# Self-Driving Lab Demo: Light Mixing

[Pico W microcontroller setup](https://projects.raspberrypi.org/en/projects/get-started-pico-w/1)

[Youtube tutorial](https://www.youtube.com/watch?v=D54yfxRSY6s&t=557s)

[![Open In Colab](https://colab.research.google.com/assets/colab-badge.svg)](https://colab.research.google.com/github/sparks-baird/self-driving-lab-demo/blob/main/notebooks/4.2-paho-mqtt-colab-sdl-demo-test.ipynb)

In [None]:
!pip3 install self-driving-lab-demo

Next, we'll import the `SelfDrivingLabDemo` class and
instantiate it. We'll pass an observation function compatible with MQTT (i.e. the interface
that makes this demo cloud-accessible), the pico ID (`pico_id`), and a session ID (`session_id`).

The pico ID is a unique identifer for the microcontroller (e.g. `a123b456`), but is hardcoded to the
value of `'test'` for both the remotely accessible SDL-Demo and this notebook (i.e. just
for this public demonstration). If you run into problems with using the physical test demo, you can also check the box for `dummy` (i.e., set `dummy=True`), which will run a very basic simulation in place of running a physical experiment on the hardware. Normally, the results are logged to a database, but to keep the time per iteration smaller, we skip that in this tutorial. To turn this back on, check the `log_to_database` variable (i.e., set `log_to_database=True`).

To make sure that experiments that are requested at the
same time don't get mixed up, an experiment ID (`experiment_id`) is generated
internally for each experiment. We can also pass a session ID (`session_id`) to make it easier to
distinguish experiments from multiple sessions, though in-depth treatment of database management is planned for a separate tutorial (TBD).
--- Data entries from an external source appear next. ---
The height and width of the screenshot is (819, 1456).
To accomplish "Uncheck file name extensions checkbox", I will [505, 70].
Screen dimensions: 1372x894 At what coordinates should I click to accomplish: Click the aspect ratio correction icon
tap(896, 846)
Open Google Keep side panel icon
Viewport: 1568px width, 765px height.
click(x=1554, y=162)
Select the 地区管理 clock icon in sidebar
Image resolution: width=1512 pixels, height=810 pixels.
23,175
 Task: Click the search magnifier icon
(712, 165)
<!-- Calling it `client_id` could be confusing, since this has a separate meaning in the MQTT style of things. Maybe I should call this something else, like `client_key`, or `username`. -->

In [3]:
from uuid import uuid4
import random
from self_driving_lab_demo import (
    SelfDrivingLabDemoLight,
    mqtt_observe_sensor_data,
    get_paho_client,
)

PICO_ID = 'e6616407e352322c' # Change to 'test' for remote device
dummy = False
log_to_database = False 
SESSION_ID = str(uuid4())
print(f'session ID: {SESSION_ID}')

R_target = 60 
G_target = 15 
B_target = 20 

target_inputs = {'R': R_target, 'G': G_target, 'B': B_target}

# Instantiate client once and reuse (to avoid opening too many connections)
client = get_paho_client(f'sdl-demo/picow/{PICO_ID}/as7341/')

sdl = SelfDrivingLabDemoLight(
    autoload=True,  # perform target data experiment automatically
    target_inputs=target_inputs, # if None, then defaults to random color using `target_seed` attribute
    simulation=dummy, # run simulation instead of physical experiment
    observe_sensor_data_fn=mqtt_observe_sensor_data,  # (default)
    observe_sensor_data_kwargs=dict(
        pico_id=PICO_ID, session_id=SESSION_ID, client=client, mongodb=log_to_database,
    ),
    target_seed=random.randint(0, 100000)
)

session ID: 7034207d-0bcc-4c09-bbb3-1f91afedaef3


Next, we'll observe the sensor data for the following red/green/blue (RGB) values. The microcontroller will briefly turn the LED green and collect the data from the spectrophotometer, then publish this data to the HiveMQ MQTT server, the go-between for the microcontroller and this notebook.

In [4]:
sdl.observe_sensor_data({'R': 0, 'G': 55, 'B': 0})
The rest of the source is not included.